Data excerpts:
/---

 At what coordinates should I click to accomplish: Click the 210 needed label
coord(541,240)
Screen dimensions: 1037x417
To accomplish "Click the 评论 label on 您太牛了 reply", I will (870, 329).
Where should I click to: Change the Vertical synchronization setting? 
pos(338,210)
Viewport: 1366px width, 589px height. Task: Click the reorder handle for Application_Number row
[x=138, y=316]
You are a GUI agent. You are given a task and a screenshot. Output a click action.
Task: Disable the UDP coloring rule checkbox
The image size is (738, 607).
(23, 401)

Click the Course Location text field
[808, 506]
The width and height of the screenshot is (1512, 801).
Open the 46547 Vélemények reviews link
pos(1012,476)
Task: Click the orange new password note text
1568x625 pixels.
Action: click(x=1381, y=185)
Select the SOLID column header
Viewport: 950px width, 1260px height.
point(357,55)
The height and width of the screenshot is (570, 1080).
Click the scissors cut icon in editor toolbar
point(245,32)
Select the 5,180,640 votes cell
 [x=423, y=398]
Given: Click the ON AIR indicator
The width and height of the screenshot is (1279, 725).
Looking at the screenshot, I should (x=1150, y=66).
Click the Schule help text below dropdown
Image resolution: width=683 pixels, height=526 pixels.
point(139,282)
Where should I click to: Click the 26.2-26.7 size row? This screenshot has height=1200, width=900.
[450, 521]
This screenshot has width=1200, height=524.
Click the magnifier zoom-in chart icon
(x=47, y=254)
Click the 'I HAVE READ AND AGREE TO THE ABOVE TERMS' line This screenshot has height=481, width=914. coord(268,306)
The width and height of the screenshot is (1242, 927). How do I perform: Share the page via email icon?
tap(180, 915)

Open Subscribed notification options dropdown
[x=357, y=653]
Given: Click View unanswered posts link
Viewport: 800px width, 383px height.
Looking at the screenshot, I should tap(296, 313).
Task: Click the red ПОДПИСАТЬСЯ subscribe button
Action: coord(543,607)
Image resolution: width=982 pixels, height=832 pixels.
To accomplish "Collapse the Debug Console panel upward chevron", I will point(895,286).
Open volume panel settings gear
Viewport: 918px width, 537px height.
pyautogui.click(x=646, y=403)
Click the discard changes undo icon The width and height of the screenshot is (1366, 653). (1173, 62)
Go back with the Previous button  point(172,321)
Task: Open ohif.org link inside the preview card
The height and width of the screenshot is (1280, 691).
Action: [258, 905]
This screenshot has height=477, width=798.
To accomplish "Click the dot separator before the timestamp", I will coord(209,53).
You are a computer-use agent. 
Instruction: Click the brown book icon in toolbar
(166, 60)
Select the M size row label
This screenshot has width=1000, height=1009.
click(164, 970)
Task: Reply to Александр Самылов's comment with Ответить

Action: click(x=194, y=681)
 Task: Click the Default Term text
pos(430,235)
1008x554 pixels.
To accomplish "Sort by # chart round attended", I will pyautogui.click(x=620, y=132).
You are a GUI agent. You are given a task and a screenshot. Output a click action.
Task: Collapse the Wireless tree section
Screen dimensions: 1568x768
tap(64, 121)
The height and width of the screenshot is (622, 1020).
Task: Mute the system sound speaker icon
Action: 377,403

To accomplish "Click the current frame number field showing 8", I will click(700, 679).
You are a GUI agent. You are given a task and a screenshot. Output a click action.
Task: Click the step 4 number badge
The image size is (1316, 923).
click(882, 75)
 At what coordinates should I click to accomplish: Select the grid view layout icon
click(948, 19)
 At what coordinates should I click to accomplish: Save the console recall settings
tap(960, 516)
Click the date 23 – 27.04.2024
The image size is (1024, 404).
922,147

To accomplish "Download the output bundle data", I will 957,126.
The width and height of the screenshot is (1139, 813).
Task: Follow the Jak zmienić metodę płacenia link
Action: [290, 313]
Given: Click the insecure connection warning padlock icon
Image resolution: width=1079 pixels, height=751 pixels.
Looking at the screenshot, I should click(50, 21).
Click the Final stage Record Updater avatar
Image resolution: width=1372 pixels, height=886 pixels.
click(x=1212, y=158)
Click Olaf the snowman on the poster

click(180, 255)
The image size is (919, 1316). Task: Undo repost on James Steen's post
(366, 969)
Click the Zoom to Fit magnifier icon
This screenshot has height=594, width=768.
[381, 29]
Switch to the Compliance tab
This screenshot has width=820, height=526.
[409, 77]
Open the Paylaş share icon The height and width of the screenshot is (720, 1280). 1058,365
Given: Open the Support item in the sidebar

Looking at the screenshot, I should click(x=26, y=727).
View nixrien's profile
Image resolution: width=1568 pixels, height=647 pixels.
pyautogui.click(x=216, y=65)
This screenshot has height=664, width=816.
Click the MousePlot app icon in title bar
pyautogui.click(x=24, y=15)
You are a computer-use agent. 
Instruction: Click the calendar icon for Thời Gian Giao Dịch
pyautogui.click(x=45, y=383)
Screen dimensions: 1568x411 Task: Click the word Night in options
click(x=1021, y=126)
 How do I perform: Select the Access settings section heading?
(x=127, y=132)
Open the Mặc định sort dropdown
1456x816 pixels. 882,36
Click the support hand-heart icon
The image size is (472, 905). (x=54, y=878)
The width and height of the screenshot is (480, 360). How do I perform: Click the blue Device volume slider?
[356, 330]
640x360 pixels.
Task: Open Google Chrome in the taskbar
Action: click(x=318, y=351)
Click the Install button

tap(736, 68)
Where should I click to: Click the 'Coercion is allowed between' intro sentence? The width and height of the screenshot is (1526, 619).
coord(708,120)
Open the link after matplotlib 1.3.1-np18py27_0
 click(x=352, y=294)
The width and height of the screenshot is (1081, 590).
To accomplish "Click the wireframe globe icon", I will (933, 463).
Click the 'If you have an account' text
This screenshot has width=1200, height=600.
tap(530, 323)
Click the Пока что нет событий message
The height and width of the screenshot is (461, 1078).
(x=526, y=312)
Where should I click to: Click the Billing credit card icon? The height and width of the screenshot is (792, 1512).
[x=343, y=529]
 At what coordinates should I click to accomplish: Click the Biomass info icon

\---

● Exercise objective:
The lines above, from the first through the one containing "The height and width of the screenshot is (570, 1080).", must be restated word for word, with nothing added.

● Result below:
 At what coordinates should I click to accomplish: Click the 210 needed label
coord(541,240)
Screen dimensions: 1037x417
To accomplish "Click the 评论 label on 您太牛了 reply", I will (870, 329).
Where should I click to: Change the Vertical synchronization setting? 
pos(338,210)
Viewport: 1366px width, 589px height. Task: Click the reorder handle for Application_Number row
[x=138, y=316]
You are a GUI agent. You are given a task and a screenshot. Output a click action.
Task: Disable the UDP coloring rule checkbox
The image size is (738, 607).
(23, 401)

Click the Course Location text field
[808, 506]
The width and height of the screenshot is (1512, 801).
Open the 46547 Vélemények reviews link
pos(1012,476)
Task: Click the orange new password note text
1568x625 pixels.
Action: click(x=1381, y=185)
Select the SOLID column header
Viewport: 950px width, 1260px height.
point(357,55)
The height and width of the screenshot is (570, 1080).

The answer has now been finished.